I have thought long and hard over the past few months about writing and publishing my story. I flick-flack between wanting to make my story known, so that it can help someone else, to feeling ashamed that I have got this condition (disease as it’s normally known is such a horrible word), to not wanting people to feel sorry for me.
The real reason for holding back on writing it, is because I wondered why people would want to know about me? What’s so special about me? Ultimately I have always said that I want to make a difference and to help people and if by writing down my story I do, then maybe I’ll have achieved something I’ve always set out to do.
This is my story from being a healthy person, to being very unwell, to trying to find a balance in my new life. Unfortunately, it is not a fairy tale story like it was meant to be when this all happened. It started one week before my (OUR – Dave will kill me for individualising it) wedding.

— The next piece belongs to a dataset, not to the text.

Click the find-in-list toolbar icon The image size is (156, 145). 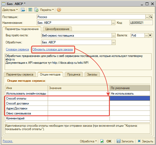click(23, 10)
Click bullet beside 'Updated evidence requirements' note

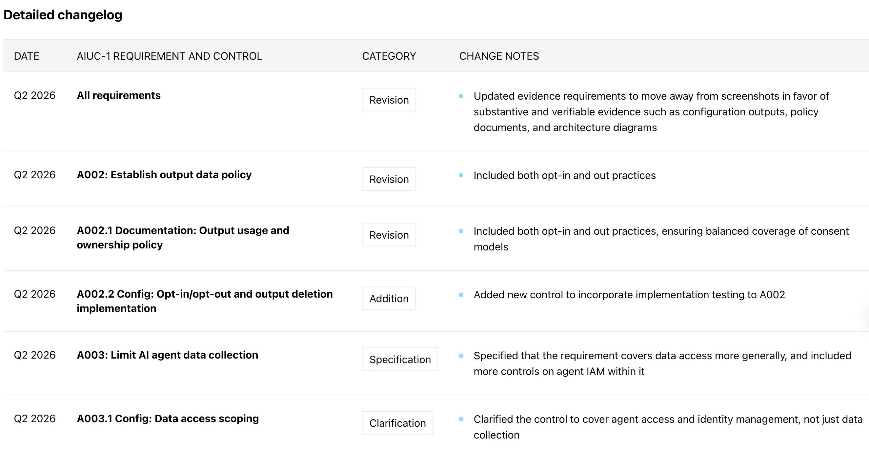[x=461, y=96]
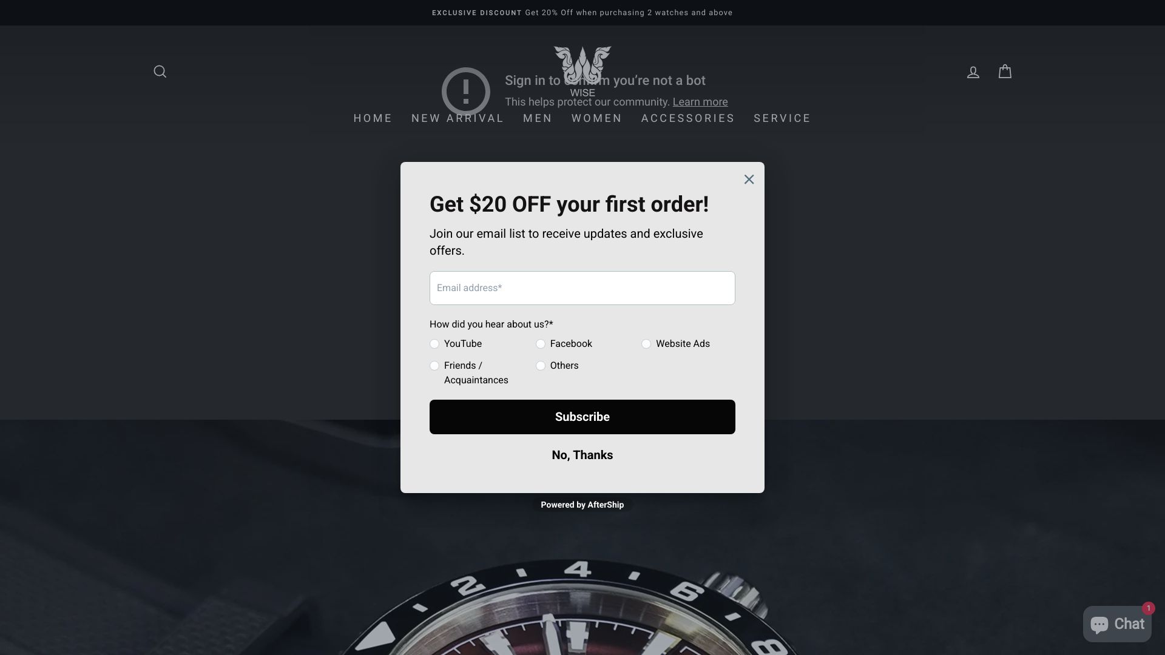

The planning of our wedding was so much fun; choosing a venue, a caterer, a florist, the bridesmaids’ dress shopping (arguably the most stressful part for me), the dress. The wedding to-do list, as I found out, goes on and on and on. By the beginning of June (one month before the wedding) I was over it. Eight months of planning with one month to go and working full time shifts (long days and nights) were killing me. I was shattered.
Images by Ryan Welch
I was working nights in my job as an intensive care nurse on the week commencing the 19th of June 2017. Three nights (Tuesday to Thursday) were my last shifts before going on leave for the wedding. On my first night, Tuesday the 20th of June, I had admitted a very unwell patient and was settling them in and stabilising them. At around midnight I started feeling really dizzy – it was like someone had flicked a switch and suddenly the world was spinning. I couldn’t walk without stumbling, my spatial awareness was all wrong and I couldn’t make anything stay still. I put it all down to the stress of working nights, being at the end of the wedding planning process and my fiancé being away with work. All stressors as we well know. And thus, I soldiered on and made my way through my night shifts. My plan was to sleep off the dizziness over the weekend and continue with the last push towards the wedding the following week.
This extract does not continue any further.